Ramírez, who is also a Goodwill Ambassador of the United Nations Children’s Fund (UNICEF) and supports Amnesty International, has always stood up for what he believes in. “I’ve always been an outspoken person since I was a kid,” he reveals. “I didn’t always know what I wanted to do, but if I wanted something, I was determined to get it.”

He had the freedom to try his hand at a variety of careers until he found one that fit. After graduating from Venezuela’s Universidad Católica Andrés Bello with a degree in mass communication and a minor in audiovisual communication with the intention of pursuing international relations, he tried a stint as a political journalist before working as executive director of Dale al Voto, a Venezuelan foundation similar to Rock the Vote. He also worked in promotions at one point before deciding to become an actor.

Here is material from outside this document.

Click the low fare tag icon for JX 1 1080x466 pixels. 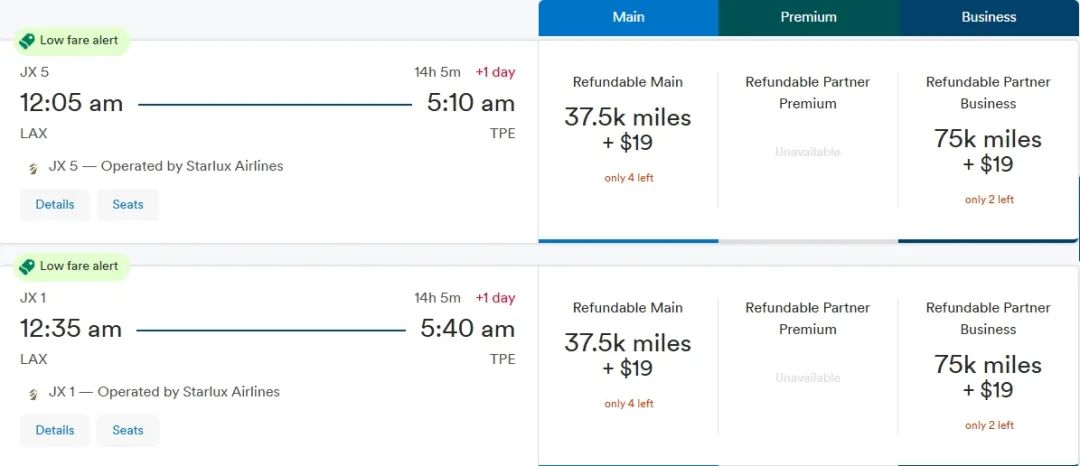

His first role of note was in the Venevisión soap opera Cosita Rica. His first major motion picture was Tony Scott’s 2005 film, Domino, and first blockbuster the 2007 action flick The Bourne Ultimatum. He has appeared in a plethora of films with big-name directors since his early days as an actor, including Steven Soderbergh’s Che; Kathryn Bigelow’s Zero Dark Thirty; and David O. Russell’s Joy. Other projects include Vantage Point; the 2015 Point Break reboot; Hands of Stone; The Girl on the Train; and, more recently, Gold and Bright.

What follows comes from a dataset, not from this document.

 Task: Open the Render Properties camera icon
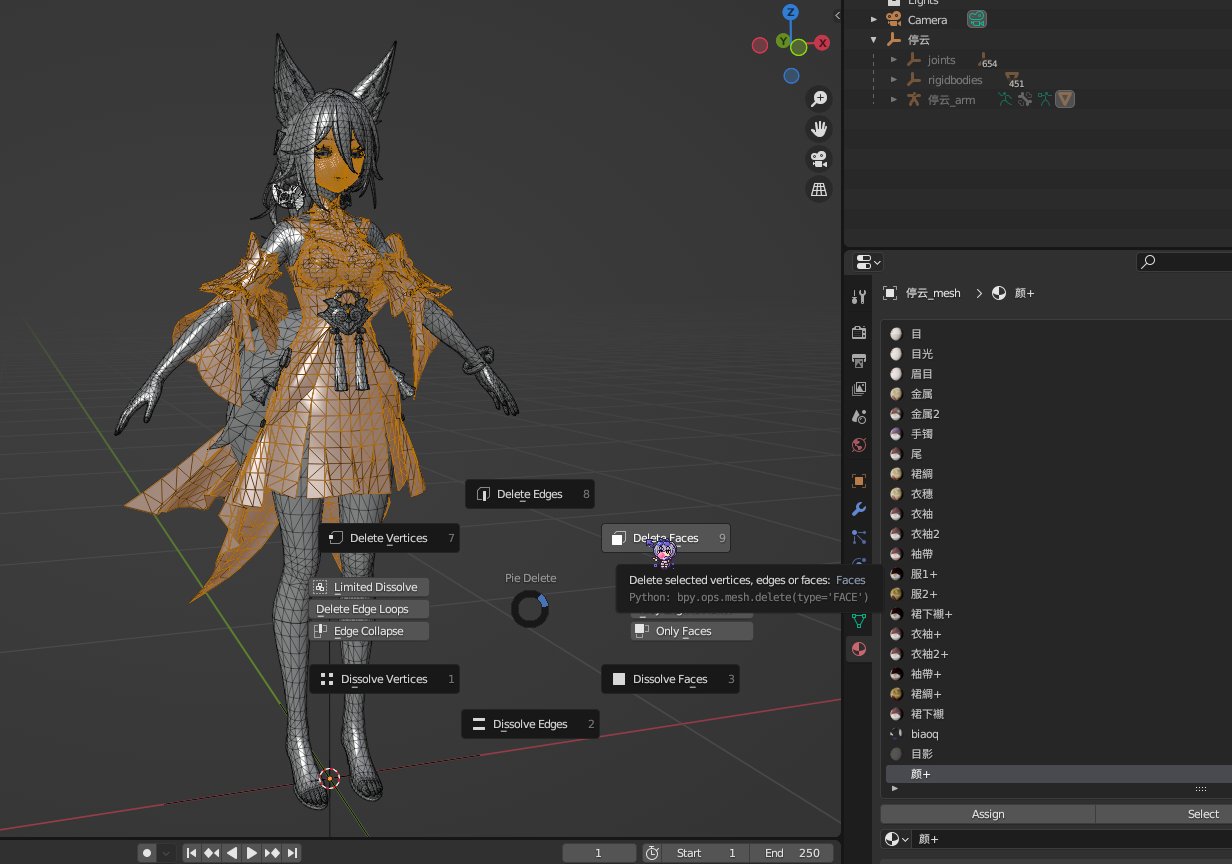pos(858,334)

He just wrapped Pablo Trapero’s thriller The Quietude with The Artist’s Bérénice Bejo in Argentina and will reunite with Robert De Niro for the third time in a top-secret project. Although he can’t talk about the film, he has plenty to say about De Niro, his co-star in Joy and Hands of Stone.
“I’ve only done two films with Bob, but it feels like six because of the intensity of the films, but also because of the

intensity of our relationship,” he shares. “I’ve been lucky to become very close to Bob, and he’s an important part of my life, not only professionally but also personally. We try to hang out as much as we can. He’s a great listener and a huge source of inspiration. He’s one of the most polite people I’ve ever met. He treats everyone equally, honestly. That’s very inspiring, especially in this day and age.”


At the end of the day, Ramírez is just looking for things that make him happy. “I’m in New York City right now, and I’m playing one of the most important parts that I’ve ever done and working with some of the greatest talents I’ve ever had the opportunity to work with,” he notes. “I just spent an amazing New Year’s Eve with my family. My father almost died this past year, but he made it [to the holidays] with us. I’m at a great moment in my life. It’s as good as it gets. Is it perfect? No, nothing’s perfect, but that’s part of the challenge. You’re always trying to make things a little bit better. Sometimes you nail it, sometimes you don’t, but you wait for the next day to make it better. I take things one day at a time.”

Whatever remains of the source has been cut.